Legend has it, that John D. Rockefeller was getting his shoe shined by a little boy just before the Great Depression. While his expensive shoes were being polished, the little boy kept blabbering on about all the stocks Rockefeller should buy.
It was at this exact moment Rockefeller realized he had to get out of the stock market. When your shoeshiner talks more about stocks than the weather, it’s time to bail.
After his shoes were shining like mirrors, he immediately sold his stocks. As a result of his swift action, most of his fortune survived the Great Depression.

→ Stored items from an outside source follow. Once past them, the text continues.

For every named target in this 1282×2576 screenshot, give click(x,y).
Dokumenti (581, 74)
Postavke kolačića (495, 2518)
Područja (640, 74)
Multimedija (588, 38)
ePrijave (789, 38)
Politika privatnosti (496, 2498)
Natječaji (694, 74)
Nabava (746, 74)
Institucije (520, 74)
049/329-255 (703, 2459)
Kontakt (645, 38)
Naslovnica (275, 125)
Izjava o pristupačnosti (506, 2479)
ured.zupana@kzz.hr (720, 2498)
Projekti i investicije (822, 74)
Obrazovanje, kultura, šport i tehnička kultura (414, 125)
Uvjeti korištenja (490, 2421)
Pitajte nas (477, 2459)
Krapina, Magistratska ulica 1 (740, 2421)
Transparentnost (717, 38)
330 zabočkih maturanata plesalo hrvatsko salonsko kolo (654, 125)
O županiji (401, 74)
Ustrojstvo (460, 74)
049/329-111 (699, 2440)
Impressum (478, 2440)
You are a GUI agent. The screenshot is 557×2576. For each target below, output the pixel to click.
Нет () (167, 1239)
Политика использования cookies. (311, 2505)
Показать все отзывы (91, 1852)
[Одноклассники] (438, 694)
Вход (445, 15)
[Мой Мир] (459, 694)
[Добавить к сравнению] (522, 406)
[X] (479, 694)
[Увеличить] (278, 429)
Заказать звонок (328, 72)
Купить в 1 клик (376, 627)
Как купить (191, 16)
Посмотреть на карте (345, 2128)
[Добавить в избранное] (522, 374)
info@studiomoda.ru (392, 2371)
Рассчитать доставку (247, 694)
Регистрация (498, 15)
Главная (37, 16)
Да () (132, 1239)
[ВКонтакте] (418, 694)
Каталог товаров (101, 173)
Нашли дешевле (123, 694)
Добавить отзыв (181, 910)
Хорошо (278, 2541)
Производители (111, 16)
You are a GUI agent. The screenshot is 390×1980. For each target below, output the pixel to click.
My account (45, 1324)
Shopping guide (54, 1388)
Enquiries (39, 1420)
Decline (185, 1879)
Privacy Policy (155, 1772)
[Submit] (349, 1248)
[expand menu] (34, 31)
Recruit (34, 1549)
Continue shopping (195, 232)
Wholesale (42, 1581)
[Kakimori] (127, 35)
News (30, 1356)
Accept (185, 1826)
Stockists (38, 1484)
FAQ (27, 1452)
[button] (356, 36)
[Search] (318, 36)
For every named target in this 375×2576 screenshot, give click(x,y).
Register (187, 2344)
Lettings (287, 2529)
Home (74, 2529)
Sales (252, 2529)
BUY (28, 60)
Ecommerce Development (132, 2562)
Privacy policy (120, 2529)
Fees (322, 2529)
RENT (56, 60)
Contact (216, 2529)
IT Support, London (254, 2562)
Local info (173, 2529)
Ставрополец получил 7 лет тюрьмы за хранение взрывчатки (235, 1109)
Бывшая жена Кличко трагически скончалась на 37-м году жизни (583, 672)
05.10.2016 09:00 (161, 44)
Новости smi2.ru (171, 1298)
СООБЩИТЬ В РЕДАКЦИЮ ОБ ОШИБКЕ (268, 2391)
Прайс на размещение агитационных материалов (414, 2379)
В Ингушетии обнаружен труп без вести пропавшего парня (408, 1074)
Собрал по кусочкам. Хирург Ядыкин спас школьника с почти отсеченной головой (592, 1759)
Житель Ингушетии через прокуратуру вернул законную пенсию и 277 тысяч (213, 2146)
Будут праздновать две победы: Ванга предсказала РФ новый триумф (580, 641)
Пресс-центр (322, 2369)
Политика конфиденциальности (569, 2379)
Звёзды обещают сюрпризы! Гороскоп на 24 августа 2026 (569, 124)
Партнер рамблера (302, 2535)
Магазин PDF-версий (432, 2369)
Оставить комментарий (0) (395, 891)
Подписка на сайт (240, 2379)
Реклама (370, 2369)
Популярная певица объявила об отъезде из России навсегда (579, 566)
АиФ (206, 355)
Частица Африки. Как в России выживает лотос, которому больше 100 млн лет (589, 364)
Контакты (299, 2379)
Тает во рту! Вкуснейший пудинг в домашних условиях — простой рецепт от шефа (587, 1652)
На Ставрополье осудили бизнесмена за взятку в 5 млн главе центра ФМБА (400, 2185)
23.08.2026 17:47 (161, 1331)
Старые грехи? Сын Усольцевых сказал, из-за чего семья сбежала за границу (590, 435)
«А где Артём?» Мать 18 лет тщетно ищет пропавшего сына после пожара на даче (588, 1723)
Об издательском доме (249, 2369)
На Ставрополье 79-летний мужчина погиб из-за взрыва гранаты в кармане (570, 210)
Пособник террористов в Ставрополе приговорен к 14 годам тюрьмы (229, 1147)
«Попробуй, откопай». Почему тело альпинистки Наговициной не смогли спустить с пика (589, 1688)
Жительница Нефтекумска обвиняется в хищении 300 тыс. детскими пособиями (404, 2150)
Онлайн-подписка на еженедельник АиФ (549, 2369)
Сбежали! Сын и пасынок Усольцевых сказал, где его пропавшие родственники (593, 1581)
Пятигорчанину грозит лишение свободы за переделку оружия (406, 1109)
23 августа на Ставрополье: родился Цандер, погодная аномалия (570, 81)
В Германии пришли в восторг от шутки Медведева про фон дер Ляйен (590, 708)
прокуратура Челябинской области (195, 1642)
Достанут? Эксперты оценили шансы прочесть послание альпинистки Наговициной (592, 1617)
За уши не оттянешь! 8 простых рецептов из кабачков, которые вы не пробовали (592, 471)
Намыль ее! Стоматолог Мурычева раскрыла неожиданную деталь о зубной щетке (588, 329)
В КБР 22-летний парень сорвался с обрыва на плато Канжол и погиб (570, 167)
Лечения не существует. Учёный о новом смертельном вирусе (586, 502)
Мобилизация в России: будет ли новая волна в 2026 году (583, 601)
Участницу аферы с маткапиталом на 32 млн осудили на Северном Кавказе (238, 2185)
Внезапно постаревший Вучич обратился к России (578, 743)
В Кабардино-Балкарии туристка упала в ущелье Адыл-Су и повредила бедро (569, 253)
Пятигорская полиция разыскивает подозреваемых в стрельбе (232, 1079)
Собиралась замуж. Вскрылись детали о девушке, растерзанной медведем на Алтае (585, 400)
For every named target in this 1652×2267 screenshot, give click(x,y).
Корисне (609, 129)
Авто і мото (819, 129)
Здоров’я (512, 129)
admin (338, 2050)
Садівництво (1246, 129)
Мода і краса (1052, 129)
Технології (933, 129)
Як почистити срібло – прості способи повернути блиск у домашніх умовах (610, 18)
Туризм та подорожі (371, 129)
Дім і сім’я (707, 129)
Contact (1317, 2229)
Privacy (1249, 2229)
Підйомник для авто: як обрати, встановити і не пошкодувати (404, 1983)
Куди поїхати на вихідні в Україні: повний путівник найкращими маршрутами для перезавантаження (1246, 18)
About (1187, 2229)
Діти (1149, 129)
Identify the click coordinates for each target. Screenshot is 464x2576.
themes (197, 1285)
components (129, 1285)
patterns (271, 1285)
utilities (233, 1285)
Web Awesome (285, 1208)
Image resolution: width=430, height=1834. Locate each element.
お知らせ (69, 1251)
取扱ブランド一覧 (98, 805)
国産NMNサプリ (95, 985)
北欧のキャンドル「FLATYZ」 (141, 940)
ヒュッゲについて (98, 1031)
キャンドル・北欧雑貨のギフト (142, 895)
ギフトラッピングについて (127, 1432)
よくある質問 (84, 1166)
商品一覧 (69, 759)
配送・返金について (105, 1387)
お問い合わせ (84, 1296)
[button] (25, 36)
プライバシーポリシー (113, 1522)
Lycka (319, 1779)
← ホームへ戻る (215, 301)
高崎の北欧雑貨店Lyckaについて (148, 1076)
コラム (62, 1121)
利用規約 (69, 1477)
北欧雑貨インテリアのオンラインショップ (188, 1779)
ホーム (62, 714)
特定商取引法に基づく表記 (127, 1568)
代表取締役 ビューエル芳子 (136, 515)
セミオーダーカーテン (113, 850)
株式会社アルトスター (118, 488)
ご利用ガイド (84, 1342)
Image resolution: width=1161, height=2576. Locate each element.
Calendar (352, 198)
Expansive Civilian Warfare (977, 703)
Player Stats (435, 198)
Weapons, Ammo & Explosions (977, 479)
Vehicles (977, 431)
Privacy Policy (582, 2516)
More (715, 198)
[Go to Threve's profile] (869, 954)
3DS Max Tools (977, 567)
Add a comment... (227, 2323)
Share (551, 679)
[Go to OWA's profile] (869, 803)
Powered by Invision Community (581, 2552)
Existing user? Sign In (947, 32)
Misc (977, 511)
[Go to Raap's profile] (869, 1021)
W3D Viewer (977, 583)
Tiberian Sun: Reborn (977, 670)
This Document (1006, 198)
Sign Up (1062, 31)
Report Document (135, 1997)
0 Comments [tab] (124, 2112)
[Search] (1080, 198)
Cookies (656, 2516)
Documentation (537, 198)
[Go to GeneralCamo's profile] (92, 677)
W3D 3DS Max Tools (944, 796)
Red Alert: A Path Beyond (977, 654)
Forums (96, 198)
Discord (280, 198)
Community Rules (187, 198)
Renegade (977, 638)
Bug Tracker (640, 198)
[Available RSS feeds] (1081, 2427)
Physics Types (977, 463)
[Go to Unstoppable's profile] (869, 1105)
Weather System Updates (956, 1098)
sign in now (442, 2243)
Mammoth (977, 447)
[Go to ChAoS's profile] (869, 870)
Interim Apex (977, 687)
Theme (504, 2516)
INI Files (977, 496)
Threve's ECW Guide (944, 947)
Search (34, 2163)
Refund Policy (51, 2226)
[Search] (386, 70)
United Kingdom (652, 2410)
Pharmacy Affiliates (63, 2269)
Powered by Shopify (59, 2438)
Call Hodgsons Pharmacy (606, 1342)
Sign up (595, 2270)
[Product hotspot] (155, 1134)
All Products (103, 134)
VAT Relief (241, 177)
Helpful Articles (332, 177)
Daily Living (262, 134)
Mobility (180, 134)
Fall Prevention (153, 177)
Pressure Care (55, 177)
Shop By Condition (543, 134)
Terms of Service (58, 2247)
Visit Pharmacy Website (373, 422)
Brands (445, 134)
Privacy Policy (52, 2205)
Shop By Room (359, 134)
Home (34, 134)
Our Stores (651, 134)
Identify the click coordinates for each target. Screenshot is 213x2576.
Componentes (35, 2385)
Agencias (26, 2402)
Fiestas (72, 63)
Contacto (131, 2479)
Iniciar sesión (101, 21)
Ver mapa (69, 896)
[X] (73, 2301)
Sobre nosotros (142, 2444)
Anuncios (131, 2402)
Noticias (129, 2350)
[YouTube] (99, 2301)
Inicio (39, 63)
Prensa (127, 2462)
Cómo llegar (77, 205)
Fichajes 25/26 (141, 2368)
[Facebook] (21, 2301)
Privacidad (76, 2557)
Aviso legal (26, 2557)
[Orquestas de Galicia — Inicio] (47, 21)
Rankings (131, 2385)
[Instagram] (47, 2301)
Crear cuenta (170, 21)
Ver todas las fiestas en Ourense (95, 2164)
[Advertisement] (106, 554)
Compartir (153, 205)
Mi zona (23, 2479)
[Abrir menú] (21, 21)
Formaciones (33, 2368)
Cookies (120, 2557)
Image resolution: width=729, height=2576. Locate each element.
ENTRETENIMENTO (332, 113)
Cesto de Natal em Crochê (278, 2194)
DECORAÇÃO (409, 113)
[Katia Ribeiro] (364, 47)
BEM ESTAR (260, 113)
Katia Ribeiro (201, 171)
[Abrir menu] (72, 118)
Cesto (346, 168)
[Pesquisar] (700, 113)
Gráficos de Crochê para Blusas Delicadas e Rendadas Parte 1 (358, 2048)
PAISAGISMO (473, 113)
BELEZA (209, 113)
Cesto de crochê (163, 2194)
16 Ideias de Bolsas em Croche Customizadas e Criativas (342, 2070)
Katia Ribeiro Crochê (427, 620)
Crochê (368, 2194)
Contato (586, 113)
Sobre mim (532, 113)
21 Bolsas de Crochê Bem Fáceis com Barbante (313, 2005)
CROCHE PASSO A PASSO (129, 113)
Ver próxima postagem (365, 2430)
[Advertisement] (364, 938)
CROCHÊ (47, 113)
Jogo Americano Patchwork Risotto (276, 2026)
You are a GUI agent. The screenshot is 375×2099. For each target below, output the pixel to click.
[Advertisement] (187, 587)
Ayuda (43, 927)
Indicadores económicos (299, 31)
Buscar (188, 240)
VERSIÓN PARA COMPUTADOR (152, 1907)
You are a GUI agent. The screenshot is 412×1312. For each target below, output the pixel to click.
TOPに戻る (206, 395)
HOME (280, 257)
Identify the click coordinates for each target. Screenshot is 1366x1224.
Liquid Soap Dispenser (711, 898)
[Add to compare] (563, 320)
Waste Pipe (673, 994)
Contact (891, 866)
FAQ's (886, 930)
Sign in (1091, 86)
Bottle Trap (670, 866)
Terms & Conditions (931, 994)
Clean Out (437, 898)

He correctly reasoned that there must be a bubble going on. If even your shoe shining boy is obsessed with the stock market and discussing it like it's more important than anything else going on, there must be a bubble.
The same is happening with AI right now. We've got a whole lot of shoe shiners who suddenly became AI experts overnight.
It's pretty obvious we are in a big bubble, with CEOs trying up to hype up the bubble further with ridiculous claims like “Developers being replaced by AI”, or “X% of all their work being done by AI”, or “AGI will happen in a few years.”
Now, the question to ask becomes:
Will the bubble pop OR will AI accelerate so fast it becomes great before the bubble can pop?
Time will tell. But until then, please remember Rockefeller.
When all the shoe shiners are giving you AI advice, that's the moment we're all in deep trouble.
Listen to the shoe shiners to determine the size of the bubble, but don't pay attention to their advice on AI.
Great analogy
That's a great wake-up-and-smell-the-coffee story. Thanks!